- Your assignment
From the line with "Task: Collapse the" to the line with "Where should I click to: Click", retype each line exactly as it stands in the records below, but skip the pictures.

- Data records
....
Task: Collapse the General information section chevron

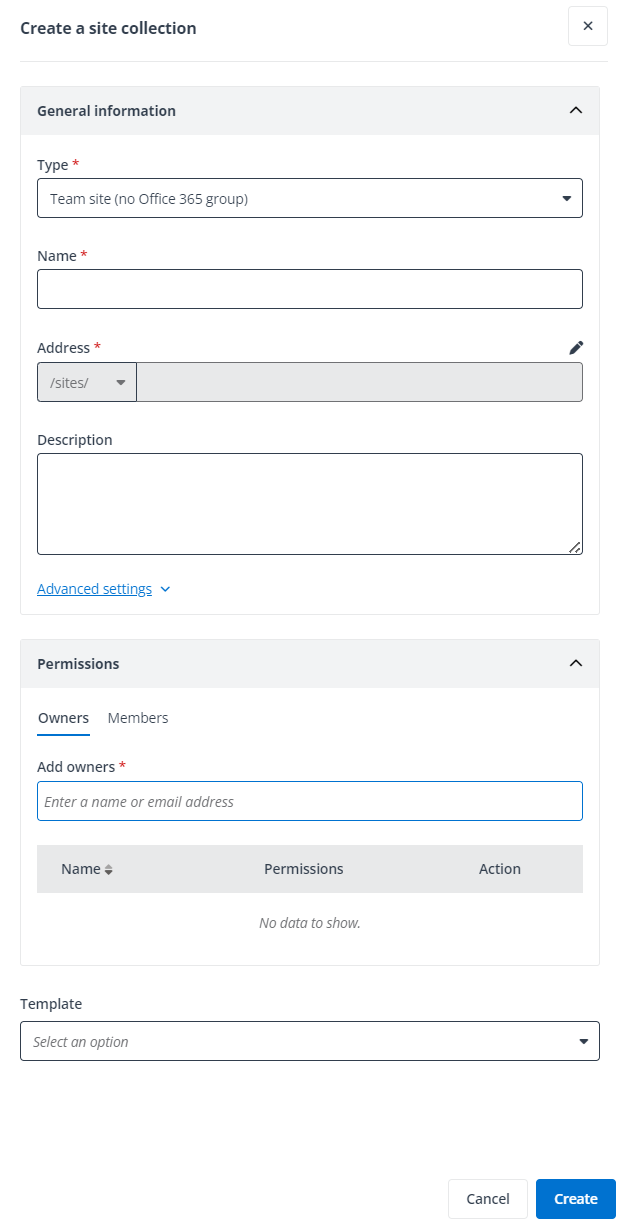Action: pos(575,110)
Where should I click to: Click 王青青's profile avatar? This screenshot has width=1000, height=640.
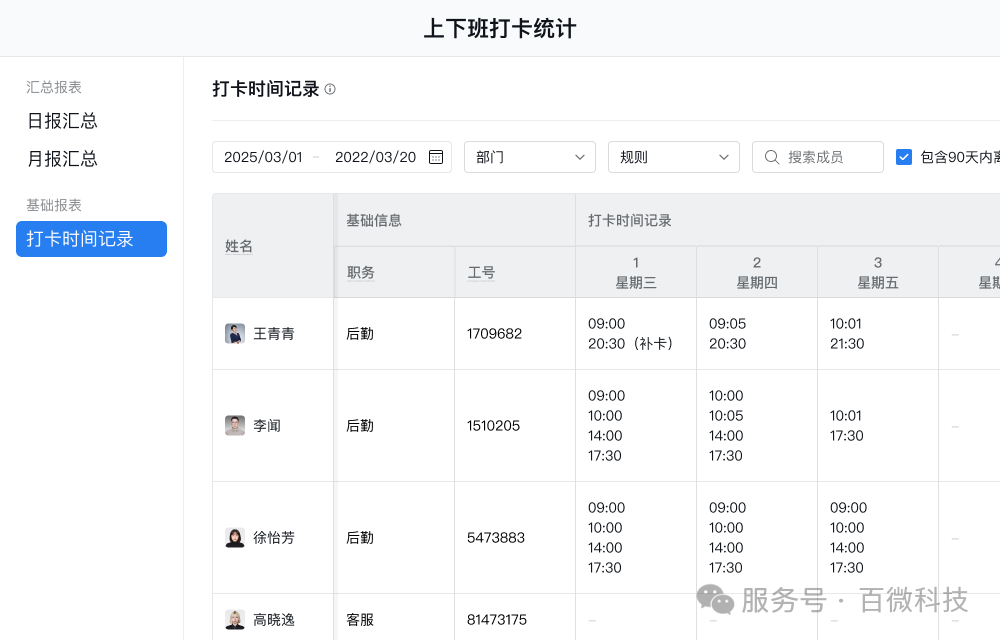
....
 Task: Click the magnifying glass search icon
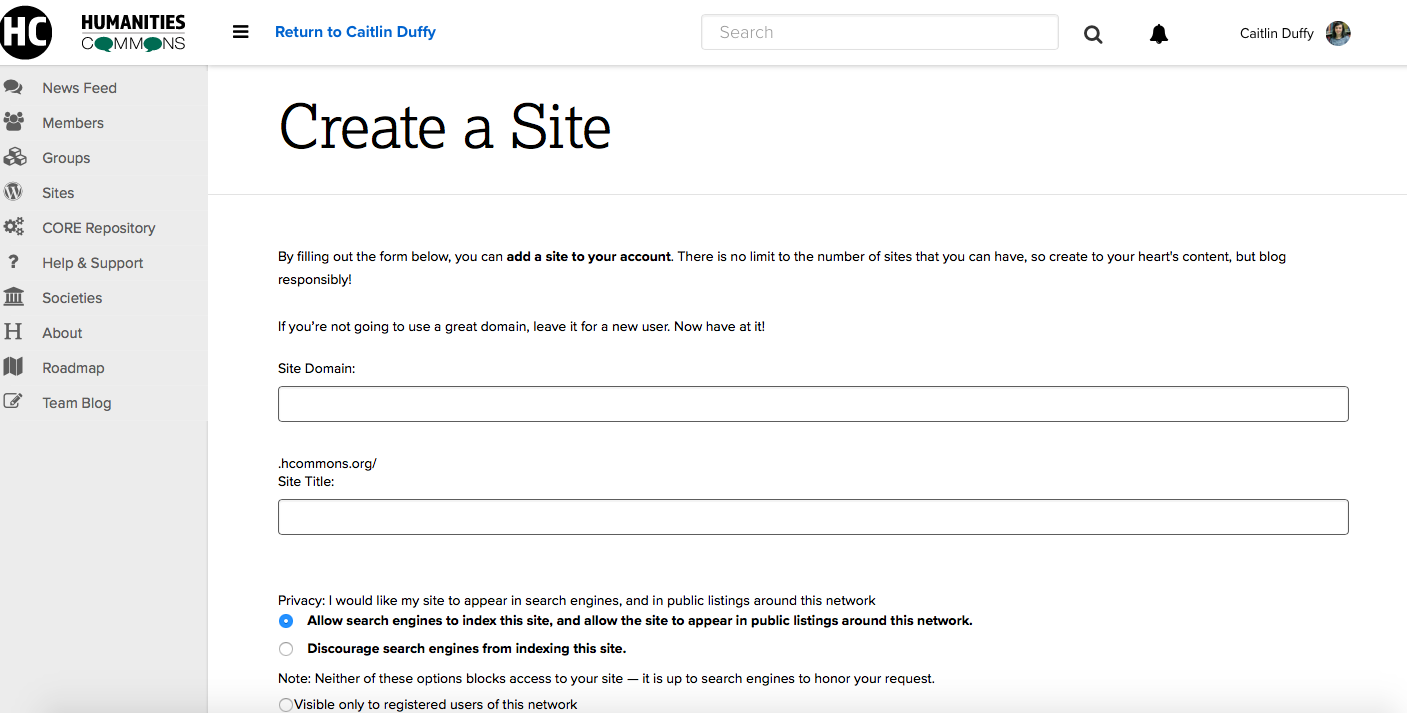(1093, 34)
....
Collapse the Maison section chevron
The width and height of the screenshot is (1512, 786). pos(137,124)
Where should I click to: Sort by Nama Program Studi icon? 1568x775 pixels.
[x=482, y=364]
....
- Output of the exercise
Task: Collapse the General information section chevron

Action: pos(575,110)
Where should I click to: Click 王青青's profile avatar? This screenshot has width=1000, height=640.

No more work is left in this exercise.